En 1994, la Fête du Roy pourrait paraître inutile. Lancée par Animation, Culture en Grande Champagne, elle est censée célébrer la naissance de François 1er à Cognac, 500 ans plus tôt. Mais, surtout, elle va briser pour un temps le sacro-saint individualisme local. « Nous nous sommes rendu compte qu’il était possible de faire quelque chose ensemble. » Encore aujourd’hui, beaucoup des manifestations qui existent sur le territoire tire leurs origines de cette époque : Fête de la Carrière à Saint Même les Carrières, Fête de la Rouche à Gensac La Pallue, Nuits Blanches en Pays jaune d’or… 

 

Angela, géniale metteur en scène

 

Cela n’étonnera personne ! L’idée première de la Fête du Roy vient de…Paul Hosteing. Maire de Segonzac, fondateur avec d’autres de la coopérative Champaco, il fut un véritable incubateur pour cette petite région. Avec l’un de ses amis de la Datar (Délégation à l’aménagement du territoire) – un certain M. Maillard – ils échafaudent le projet. Mais c’est Angela Lagarde qui en sera la géniale metteur en scène et en musique. D’origine italienne, elle a connu dans son pays ces immenses fêtes historiques costumées. Parce qu’elle avait besoin d’une Charlotte Corday pour sa cavalcade de Bouteville, elle avait déjà enrôlé F. Forgeron dans ses rangs. Les deux femmes se découvrent, s’apprécient. Elles se retrouvent bientôt à la tête de l’énorme chantier de la Fête du Roy. Un pari fou que d’emmener tant de villages dans l’aventure. Le tandem fonctionne à fond. « C’est comme le TGV, s’amuse Paul Hosteing. L’une tire, l’autre pousse. » Francine Forgeron apprend sur le tas les lois du « management » culturel : comment encourager les gens à aller un plus loin ; comment les guider sans les braquer. A côté de la Fête du Roy, le SBAL (Saint Brice Animations Loisirs), initié par Frédéric Bonneau, avait lancé les illuminations du Château de Garde Epée. Cela donne l’idée à un viticulteur de Lignières-Sonnevilles – Jean-Luc Chevrou – de « faire parler les pierres » : raconter, à la lumière des étoiles, des histoires sur les  églises, monuments, sites remarquables. Il propose un nom – « Circuit nocturne en Grande-Champagne ». « Ce nom me faisait peur, il m’évoquait un hibou » se souvient en riant F. Forgeron.
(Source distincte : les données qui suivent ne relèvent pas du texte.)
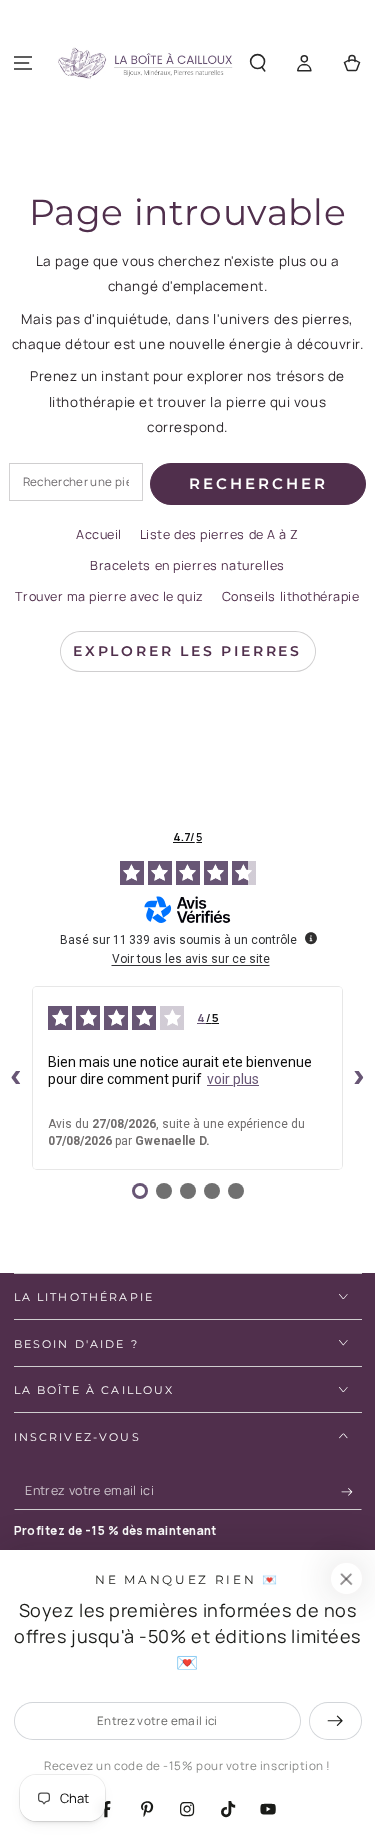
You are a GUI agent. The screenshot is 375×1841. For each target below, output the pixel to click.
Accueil (99, 534)
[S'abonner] (351, 1492)
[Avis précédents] (16, 1078)
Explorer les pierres (187, 651)
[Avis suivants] (359, 1078)
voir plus (233, 1079)
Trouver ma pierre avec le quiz (109, 596)
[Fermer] (346, 1579)
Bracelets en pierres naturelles (187, 565)
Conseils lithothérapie (291, 596)
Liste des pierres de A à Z (219, 534)
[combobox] (76, 482)
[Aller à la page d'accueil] (145, 64)
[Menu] (23, 63)
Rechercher (258, 483)
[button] (258, 63)
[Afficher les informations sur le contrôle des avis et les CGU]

Si elle n’est pas à l’initiative du projet, elle revendique la « maternité » de l’appellation « Nuits Blanches en pays jaune d’or». « C’est important, la manière de nommer les choses. Honnêtement, je ne sais pas si les Nuits Blanches auraient connu un tel succès si elles s’étaient appelées Circuit nocturne. Pas sûr. »

 

J.L Chevrou a la main sur les trois premiers circuits. Francine reprend le flambeau en 2002 pour « Le blé qui lève ». En suivront plein d’autres. «Il était une fois au Château », « Prête moi ta plume »…Le dernier circuit (2015 et 2016) s’intitule « La Voilà la jolie vigne », libre interprétation autour de l’arrivée de la vigne en Charentes. Curieusement, les Nuits Blanches n’ont jamais raconté l’histoire du Cognac. Acte manqué, simple concours de circonstance ? Quoi qu’il en soit, en 22 ans, « une superbe aventure humaine » s’est nouée. Jamais de défection dans la troupe des figurants ; des inconditionnels (une soixante) qui d’année en année re-signent pour faire partie de la troupe… « Comment faites-vous pour que l’on ai autant envie de vous aider » s’interroge un jour un habitant de Touzac. En bonne « philosophe », F. Forgeron tire « la morale de l’histoire ». « Dans un monde où l’on considère volontiers avoir raison contre tout le monde,  l’on apprend à accepter que les gens pensent différemment . » Elle dit aussi « qu’avec de petites pierres, on construit des cathédrales.». Diplomatie et  empathie nourrissent l’exercice. Le tutoiement est presque de rigueur sur les Nuits Blanches (il l’est chez les Forgeron). Le cycle des animations suit un rythme binaire : création la première année, reprise la seconde. Sans surprise, F. Forgeron confirme – « La première année est la plus intéressante »..

 

Des compagnonnages se tissent, féconds. Francine Forgeron se souvient avec émotion de Claude Raby, son alter ego dans l’écriture des saynètes, un poète et conteur supérieurement intelligent. « Je l’aimais beaucoup. » Alain Rançon, lui aussi décédé trop tôt, prenait un tel plaisir à enregistrer les cassettes. Avec Colette Laurichesse, « les deux font la paire ». Une solide entente lie les deux femmes. « Elle compte, moi je raconte. » Une même complicité existe entre Francine Forgeron et Josette Guérin-Dubois, professeur de géographie, patoisante et amoureuse de théâtre.

 

Les portes s’ouvrent

 

Et demain ?  Le temps défile. A priori, une idée de circuit est dans l’air pour les deux prochaines années. Info. encore classée confidentielle. Mais une fois cette étape passée, il faudra trouver des relais. Sans fausse modestie, F.Forgeron connaît son rôle dans les Nuits Blanches. Sans elle, ça sera plus compliqué, au moins dans un premier temps. « Je connais pas mal de lieux, pas mal de monde. Les portes s’ouvrent ». Reste que nul n’est irremplaçable. « J’espère que quelqu’un prendra la suite. Mais quand je partirai, tout le monde saura que je ne suis plus derrière.»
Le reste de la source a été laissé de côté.